The Soft Moon’s muse are the austere, minimalist, visceral expressions that came out of goth and post-punk – and the San Franciscans would probably make sweet, physical love to them if they could. But that doesn’t mean what you think it means. This isn’t another Joy Division tribute band or a latecomer to the early noughties, DFA-headed punk-funk revival. No, TSM’s reverently intimate familiarity with the post-punk canon is elevated into a sound, which becomes surprisingly heady, fresh and curiously uplifting after repeated listening; the whispered, sometimes piercing vocals, bleak riffs and dark subject matter sit agreeably next to the varmer Krautrock/Motorik-sounding drum propulsion and organic basslines that, on the whole, offer an aesthetic, which adds a welcome new, uncompromising complexity to the current goth revivalism of Zola Jesus et al. There’s an interesting juxtapositioning of cold tonality with varmer shades of sound and it makes you admire the amount of thought behind the overall concept.
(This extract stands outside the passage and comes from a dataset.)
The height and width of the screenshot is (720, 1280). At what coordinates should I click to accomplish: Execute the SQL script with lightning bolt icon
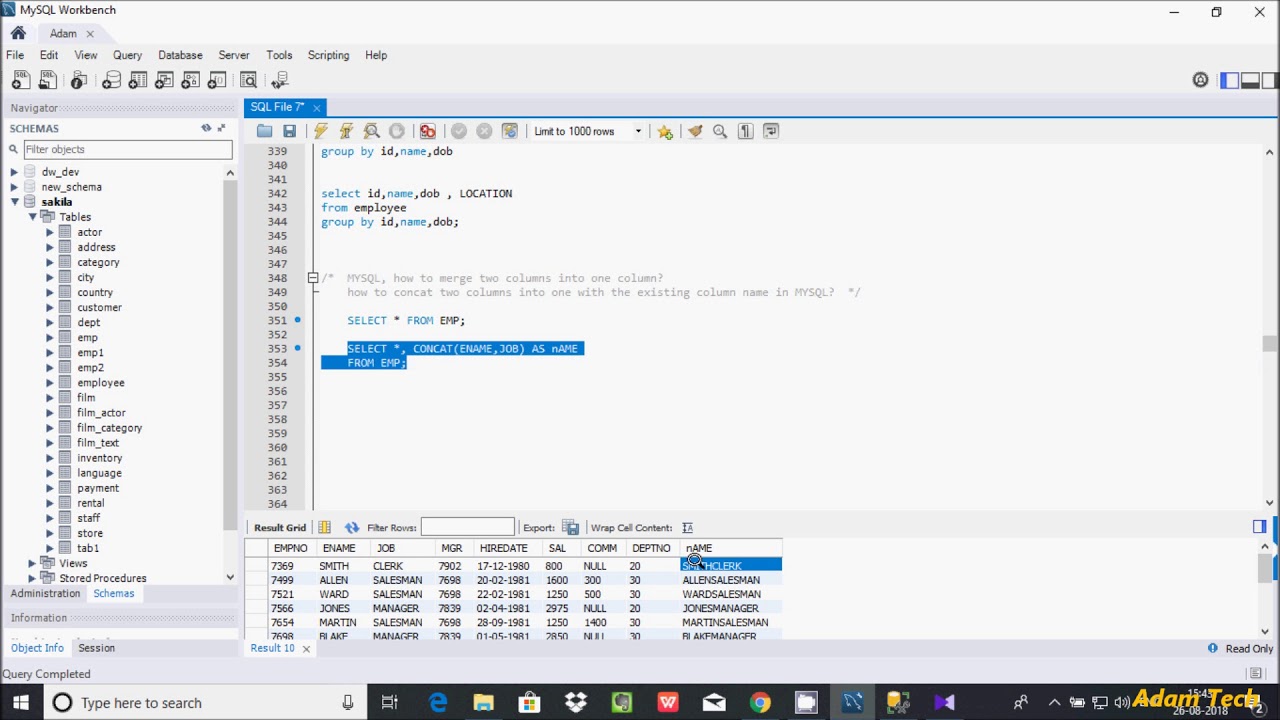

Were we lazy, low-brow, vulgar music journalists (which we are, on occasion) we would not hesitate in saying that The Soft Moon is the bastard/love child of Joy Division and Neu!, which became the long lost sibling of Parisian act Colder and the black-clad, big-haired imps that are The Horrors – and that’s without even mentioning The XX. So if you’re looking for a new, post-apocalyptic soundtrack to dance into the fire to, look no further.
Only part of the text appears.